Staff Sergeant Jimmy Burks was just 18 years old when he dropped out of high school to join the Army in 1968, a decision that would thrust him into the heart of the Vietnam War’s most intense fighting.
“My mother signed the paperwork, so that’s what I did to stay out of trouble,” Burks recalled about his enlistment from his hometown of Comanche, Texas.
From Small-Town Texas to Vietnam’s Frontlines
Like many young men of his generation, Burks had little say in where he’d be deployed. Despite his hopes for a European assignment, the Army had other plans. “I told them I’d go to Germany any day—they said ‘sorry, you’re going to Vietnam,'” he remembers.
Burks served as an 11 Bravo Infantryman, spending most of his year-long deployment in the field during monsoon season. The harsh realities of war hit quickly. His first two weeks in Vietnam were marked by a profound sense of fear and uncertainty.
“It was scary. You didn’t know what was going to happen, if you were going to be shot at, if you had to go out into the field and shoot or whatever,” Burks explained.
Combat Reality
What was it like to face enemy fire for the first time? For Burks, that moment came suddenly and violently.
“The next thing you know, here they come, opening fire so we got into a fire fight that lasted about 30 minutes,” he shared. “They pulled out, they had woundeds and dead—that was basically it.” His observation of the North Vietnamese fighters revealed their skill and training, a reality many American soldiers came to respect.
In a tragic twist that underscores the chaos of combat, Burks himself was wounded not by enemy soldiers but by friendly fire when fellow American troops “thought we looked like the enemy,” as he stated.

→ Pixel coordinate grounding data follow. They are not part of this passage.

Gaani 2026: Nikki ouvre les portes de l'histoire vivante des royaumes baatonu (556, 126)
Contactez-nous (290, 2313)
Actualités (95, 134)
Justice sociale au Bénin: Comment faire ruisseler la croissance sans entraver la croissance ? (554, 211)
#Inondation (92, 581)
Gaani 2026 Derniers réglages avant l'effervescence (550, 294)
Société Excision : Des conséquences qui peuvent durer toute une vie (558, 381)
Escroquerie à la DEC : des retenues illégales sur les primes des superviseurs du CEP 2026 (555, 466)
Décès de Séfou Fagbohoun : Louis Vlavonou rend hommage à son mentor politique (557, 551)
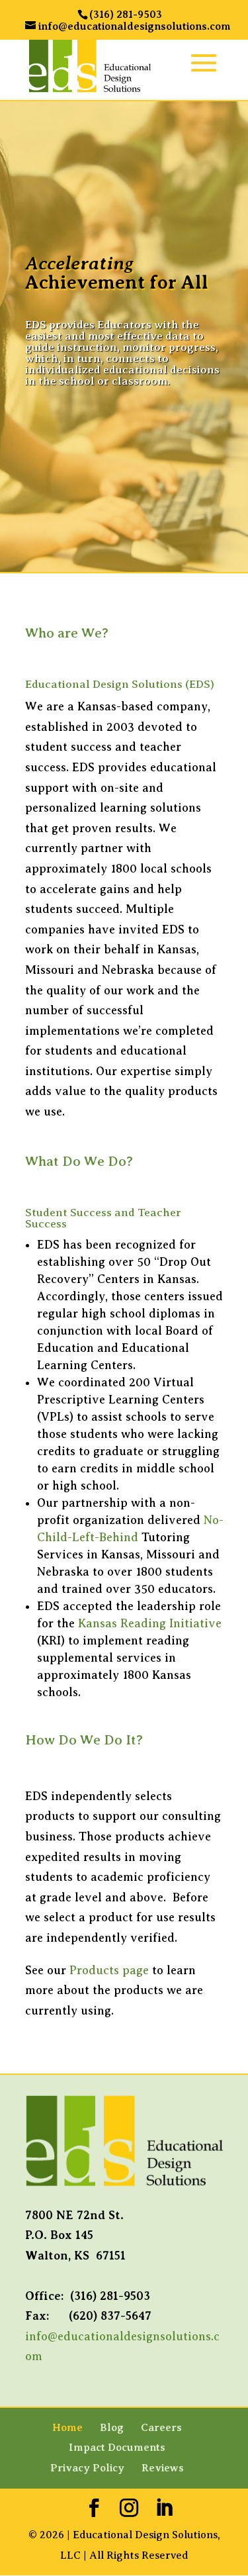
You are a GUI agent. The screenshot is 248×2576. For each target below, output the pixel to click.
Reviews (163, 2468)
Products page (109, 1970)
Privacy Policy (87, 2468)
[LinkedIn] (164, 2509)
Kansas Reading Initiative (150, 1623)
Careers (161, 2428)
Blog (112, 2428)
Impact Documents (117, 2448)
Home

Preserving Veterans’ Stories
Burks’ account is one of more than 500 veteran stories archived through the Voices of Veterans oral history program, led by Texas Land Commissioner and Veterans Land Board Chairwoman Dawn Buckingham, M.D. The initiative stands as a crucial effort to preserve first-hand accounts of military service before they’re lost to time.
Not all Vietnam veterans returned home to share their stories. William James Burke Jr., a Sergeant with the 1st Cavalry who also served as an Infantryman in Vietnam, is among those honored on the Vietnam Veterans Memorial Wall. His name appears on Panel 25W, Line 63, with May 12, 1969, marked as his casualty date.
For Burks and countless others, the Vietnam experience remains indelibly etched in memory more than five decades later – a testament to both the resilience of those who served and the enduring impact of a war that defined a generation.